I had to try it. My son Jimmie had told me that Chef Alton Brown’s secret to hard boiling and peeling fresh eggs was to leave the eggs on the counter for 24 hours before cooking. So I went to Wal-Mart, where the eggs would be the freshest, bought a dozen and left them out on the counter overnight. The next day, I put 10 fresh eggs in a pot and steamed them for 15 minutes, then dumped them in ice water. When they cooled – and as Alton suggested – I peeled them in the cold water and the shells practically slid off the eggs. Each one was perfect, and it took maybe 15 seconds to peel each egg.
So, it works, if you have 24 hours to spare. My buddy Mark Scott says he buys hard boiled eggs already cooked from Wal-Mart, so there’s that, too.

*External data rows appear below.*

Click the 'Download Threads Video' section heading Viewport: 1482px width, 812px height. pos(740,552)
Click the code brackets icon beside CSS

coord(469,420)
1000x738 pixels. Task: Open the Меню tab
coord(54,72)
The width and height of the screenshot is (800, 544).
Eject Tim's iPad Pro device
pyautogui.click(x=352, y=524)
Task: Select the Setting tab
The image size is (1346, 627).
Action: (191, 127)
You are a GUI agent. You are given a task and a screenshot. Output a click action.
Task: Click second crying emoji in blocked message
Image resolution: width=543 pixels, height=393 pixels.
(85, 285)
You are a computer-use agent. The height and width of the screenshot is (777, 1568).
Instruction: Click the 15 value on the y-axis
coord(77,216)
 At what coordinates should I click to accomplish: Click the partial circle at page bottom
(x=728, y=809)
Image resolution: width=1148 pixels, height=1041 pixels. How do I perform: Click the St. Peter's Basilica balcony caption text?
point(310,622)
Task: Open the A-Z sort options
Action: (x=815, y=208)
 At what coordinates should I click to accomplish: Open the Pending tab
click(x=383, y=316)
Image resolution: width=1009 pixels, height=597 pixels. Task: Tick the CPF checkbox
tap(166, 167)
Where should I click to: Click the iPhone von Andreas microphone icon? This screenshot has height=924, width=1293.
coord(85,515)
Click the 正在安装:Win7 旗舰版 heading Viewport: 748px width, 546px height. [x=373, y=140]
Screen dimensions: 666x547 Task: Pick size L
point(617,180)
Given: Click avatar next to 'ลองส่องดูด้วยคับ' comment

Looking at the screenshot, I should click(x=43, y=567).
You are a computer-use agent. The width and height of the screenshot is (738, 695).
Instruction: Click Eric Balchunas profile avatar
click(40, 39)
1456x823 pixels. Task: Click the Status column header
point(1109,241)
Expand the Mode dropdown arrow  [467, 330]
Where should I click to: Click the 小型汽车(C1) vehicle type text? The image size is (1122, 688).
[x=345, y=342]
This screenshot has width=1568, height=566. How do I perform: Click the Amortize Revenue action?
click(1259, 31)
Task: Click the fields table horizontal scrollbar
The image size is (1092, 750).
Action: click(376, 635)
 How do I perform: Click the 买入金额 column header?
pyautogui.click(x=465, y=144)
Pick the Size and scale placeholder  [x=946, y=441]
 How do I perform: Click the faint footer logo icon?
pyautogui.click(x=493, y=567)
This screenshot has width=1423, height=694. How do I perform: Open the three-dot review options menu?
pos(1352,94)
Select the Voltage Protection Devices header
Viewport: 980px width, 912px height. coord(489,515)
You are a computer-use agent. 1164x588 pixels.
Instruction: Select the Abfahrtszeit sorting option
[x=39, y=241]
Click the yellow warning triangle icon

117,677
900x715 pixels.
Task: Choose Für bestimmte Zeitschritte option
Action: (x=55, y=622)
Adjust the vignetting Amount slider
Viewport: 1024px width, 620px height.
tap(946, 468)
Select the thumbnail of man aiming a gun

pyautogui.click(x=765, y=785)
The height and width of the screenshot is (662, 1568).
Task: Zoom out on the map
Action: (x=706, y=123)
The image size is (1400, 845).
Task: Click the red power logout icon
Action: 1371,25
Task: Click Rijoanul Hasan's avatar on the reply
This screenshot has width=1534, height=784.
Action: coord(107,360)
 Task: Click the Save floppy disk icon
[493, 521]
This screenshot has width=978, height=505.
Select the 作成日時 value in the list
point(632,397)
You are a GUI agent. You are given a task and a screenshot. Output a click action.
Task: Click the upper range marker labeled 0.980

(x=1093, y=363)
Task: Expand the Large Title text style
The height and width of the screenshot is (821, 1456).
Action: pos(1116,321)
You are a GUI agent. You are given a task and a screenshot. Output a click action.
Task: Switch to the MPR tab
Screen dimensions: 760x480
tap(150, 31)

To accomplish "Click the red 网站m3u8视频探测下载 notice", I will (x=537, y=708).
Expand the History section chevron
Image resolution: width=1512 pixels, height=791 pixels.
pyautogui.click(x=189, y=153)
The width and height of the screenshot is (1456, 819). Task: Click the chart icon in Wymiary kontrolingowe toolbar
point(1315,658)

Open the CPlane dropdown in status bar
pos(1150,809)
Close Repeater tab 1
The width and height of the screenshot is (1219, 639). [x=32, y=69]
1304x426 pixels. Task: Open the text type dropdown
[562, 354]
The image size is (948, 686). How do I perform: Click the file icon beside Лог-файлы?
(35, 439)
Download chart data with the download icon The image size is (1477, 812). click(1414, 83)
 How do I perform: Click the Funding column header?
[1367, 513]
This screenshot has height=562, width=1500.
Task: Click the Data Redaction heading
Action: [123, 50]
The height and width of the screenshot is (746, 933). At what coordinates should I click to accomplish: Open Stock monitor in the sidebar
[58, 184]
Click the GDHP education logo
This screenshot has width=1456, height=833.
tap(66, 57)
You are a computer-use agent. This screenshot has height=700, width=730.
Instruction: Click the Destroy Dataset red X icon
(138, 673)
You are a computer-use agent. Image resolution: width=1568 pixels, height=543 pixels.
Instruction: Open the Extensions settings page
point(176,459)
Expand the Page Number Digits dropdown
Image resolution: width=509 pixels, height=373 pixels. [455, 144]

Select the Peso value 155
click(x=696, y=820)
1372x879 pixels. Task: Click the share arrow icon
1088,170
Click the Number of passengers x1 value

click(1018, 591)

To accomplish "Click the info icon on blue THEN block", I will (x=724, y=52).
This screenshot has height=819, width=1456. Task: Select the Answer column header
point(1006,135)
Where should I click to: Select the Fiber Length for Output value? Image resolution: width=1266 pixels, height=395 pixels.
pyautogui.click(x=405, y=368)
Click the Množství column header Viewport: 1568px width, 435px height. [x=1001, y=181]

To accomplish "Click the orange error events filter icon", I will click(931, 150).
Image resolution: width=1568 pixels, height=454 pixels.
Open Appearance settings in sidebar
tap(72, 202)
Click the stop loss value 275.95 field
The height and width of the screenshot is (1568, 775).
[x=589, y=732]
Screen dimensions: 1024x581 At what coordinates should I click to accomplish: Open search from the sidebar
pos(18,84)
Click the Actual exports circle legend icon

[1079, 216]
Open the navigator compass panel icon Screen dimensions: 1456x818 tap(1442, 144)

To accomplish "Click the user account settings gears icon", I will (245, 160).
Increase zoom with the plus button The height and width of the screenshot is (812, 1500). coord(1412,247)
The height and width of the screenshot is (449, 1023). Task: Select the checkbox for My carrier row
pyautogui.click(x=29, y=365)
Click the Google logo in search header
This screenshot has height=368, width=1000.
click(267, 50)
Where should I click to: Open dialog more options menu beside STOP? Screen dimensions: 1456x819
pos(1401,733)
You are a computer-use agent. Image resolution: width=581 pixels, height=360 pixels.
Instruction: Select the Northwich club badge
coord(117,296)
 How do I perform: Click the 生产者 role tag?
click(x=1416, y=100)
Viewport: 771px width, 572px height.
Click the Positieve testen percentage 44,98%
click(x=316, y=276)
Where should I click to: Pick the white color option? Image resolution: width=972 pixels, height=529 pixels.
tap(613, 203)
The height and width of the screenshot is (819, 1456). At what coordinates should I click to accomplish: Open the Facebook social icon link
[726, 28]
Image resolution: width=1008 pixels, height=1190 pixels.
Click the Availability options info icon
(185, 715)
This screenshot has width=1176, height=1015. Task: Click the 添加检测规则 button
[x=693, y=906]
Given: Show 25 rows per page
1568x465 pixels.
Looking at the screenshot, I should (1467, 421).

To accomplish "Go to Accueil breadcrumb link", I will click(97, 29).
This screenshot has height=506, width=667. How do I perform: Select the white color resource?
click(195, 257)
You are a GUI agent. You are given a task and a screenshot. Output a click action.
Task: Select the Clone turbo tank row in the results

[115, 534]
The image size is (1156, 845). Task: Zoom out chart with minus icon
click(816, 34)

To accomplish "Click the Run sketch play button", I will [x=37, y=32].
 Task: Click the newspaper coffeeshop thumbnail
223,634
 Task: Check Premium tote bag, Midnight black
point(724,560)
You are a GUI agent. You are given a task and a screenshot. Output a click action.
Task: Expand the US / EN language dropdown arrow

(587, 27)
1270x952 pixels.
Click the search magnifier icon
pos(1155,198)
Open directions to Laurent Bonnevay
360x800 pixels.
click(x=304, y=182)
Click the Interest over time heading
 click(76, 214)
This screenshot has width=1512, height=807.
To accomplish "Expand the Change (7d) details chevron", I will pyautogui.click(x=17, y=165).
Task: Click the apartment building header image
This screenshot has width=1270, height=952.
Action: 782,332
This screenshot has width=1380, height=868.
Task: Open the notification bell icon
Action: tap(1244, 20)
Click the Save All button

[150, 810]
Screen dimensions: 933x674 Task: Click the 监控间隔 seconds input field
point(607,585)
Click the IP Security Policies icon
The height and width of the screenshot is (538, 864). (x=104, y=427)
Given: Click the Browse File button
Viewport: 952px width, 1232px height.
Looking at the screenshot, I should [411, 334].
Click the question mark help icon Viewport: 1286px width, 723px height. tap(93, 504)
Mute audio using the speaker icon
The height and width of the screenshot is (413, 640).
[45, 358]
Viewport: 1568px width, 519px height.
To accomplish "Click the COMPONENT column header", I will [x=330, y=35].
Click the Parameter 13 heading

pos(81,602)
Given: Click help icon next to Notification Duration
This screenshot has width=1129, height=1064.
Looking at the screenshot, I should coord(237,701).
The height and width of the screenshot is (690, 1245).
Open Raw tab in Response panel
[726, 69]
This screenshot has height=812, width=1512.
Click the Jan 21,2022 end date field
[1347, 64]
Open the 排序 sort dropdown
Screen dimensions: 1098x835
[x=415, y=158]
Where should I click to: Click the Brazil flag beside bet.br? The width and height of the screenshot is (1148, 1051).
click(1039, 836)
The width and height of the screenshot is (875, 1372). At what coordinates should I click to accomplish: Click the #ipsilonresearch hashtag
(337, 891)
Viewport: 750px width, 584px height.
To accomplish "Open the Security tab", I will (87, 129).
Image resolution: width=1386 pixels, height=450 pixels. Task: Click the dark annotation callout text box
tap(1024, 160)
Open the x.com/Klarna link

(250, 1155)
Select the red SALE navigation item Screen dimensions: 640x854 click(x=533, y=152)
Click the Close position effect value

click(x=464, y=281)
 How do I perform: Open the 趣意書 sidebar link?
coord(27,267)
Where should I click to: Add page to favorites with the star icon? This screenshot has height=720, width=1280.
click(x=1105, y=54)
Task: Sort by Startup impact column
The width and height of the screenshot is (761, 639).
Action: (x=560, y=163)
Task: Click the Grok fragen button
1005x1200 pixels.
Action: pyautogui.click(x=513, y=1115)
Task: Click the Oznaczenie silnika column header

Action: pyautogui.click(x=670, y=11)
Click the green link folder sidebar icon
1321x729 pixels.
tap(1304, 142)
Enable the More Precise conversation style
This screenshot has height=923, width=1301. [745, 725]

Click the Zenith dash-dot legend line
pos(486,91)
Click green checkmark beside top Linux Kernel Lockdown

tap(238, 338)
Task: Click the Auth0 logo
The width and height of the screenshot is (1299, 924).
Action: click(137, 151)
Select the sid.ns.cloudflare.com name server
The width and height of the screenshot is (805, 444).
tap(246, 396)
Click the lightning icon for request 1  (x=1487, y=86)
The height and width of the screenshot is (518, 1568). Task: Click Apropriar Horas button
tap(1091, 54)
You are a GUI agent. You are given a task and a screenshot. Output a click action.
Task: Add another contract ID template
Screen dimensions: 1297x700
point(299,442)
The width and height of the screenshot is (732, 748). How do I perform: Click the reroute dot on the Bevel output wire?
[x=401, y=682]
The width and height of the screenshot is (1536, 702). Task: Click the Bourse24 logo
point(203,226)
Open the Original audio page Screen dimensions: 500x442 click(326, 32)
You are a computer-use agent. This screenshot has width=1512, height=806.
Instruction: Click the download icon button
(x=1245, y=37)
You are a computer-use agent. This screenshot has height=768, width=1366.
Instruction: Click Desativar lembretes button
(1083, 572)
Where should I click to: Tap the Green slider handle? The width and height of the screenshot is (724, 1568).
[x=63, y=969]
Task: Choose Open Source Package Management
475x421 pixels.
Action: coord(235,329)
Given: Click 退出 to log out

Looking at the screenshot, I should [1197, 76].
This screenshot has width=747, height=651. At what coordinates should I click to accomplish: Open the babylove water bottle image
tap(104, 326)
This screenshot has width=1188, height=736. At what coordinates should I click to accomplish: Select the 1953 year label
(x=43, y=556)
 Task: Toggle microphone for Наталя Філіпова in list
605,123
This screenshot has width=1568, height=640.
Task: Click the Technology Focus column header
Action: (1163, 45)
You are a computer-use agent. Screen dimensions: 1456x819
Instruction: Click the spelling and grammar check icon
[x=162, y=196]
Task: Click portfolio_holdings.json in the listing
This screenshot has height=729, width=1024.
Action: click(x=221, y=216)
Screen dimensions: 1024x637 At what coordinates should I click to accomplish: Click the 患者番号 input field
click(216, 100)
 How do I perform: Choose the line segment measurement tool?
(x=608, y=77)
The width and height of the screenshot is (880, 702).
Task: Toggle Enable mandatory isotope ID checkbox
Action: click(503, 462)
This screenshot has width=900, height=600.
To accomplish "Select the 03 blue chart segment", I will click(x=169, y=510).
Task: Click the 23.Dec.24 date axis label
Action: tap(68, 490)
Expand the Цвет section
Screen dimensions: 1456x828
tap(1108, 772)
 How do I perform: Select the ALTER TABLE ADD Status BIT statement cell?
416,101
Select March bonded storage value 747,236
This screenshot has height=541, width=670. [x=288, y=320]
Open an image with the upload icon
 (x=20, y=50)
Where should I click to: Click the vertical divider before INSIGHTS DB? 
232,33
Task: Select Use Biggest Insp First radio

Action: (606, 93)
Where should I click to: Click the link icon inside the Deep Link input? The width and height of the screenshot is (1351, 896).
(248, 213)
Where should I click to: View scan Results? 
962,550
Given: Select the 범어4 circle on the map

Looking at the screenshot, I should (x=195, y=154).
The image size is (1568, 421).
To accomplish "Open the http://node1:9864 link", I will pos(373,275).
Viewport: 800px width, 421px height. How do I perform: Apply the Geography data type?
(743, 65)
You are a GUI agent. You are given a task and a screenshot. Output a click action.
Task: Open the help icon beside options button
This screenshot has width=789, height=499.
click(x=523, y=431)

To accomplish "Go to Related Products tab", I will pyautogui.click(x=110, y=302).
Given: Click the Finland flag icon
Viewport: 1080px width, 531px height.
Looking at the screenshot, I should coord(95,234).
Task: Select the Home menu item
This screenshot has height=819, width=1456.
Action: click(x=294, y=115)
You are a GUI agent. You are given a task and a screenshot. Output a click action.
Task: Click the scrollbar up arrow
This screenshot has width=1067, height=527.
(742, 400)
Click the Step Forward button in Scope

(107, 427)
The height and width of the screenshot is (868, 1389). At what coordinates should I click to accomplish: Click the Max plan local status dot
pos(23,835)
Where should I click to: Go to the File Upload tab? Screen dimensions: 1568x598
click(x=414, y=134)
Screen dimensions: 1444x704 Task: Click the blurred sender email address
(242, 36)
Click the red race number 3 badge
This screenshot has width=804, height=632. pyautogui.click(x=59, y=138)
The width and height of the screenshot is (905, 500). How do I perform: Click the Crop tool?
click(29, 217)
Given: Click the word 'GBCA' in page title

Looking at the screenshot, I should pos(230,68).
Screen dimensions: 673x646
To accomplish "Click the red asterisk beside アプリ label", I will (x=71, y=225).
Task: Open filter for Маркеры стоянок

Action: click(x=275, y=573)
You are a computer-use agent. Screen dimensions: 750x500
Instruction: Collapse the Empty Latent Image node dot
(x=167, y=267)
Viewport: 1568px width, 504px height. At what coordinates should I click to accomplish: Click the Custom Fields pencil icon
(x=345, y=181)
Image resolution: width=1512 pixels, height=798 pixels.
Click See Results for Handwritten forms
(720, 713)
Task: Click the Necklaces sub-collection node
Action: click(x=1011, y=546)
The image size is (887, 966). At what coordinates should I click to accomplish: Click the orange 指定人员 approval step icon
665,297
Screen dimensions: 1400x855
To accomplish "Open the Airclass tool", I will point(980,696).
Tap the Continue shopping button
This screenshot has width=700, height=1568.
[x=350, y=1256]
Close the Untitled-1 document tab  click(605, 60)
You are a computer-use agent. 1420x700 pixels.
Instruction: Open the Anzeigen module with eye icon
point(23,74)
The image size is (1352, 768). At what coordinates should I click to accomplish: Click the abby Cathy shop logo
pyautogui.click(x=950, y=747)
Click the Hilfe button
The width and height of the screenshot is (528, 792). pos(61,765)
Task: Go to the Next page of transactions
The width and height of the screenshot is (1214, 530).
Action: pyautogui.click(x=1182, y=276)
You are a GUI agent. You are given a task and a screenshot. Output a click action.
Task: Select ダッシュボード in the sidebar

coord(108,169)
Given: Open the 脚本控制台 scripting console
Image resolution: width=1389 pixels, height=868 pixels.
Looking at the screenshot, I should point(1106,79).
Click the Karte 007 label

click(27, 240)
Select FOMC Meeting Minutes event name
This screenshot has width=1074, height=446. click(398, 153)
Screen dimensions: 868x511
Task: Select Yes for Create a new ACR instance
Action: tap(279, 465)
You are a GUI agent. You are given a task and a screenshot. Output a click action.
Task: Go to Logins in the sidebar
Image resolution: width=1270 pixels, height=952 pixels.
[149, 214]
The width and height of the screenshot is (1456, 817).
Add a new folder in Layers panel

While on the subject of eggs, my son-in-law Brent Ham had cooked a batch of scrambled eggs for our breakfast and they were so soft, rich and fluffy, that I asked how he did it, figuring he had added something to the eggs. He said all he did was use a little bacon grease, get the pan warm, but not too hot, then he poured the stirred eggs into the pan. His secret was to use a plastic spatula and constantly bring the liquid eggs toward the center. I often put the eggs in the pan, take care of another duty, then return to the eggs to stir. By continuing to fluff up the eggs as Brent does, they turn out soft and fluffy, and that little bit of bacon grease provides the perfect complimentary flavor.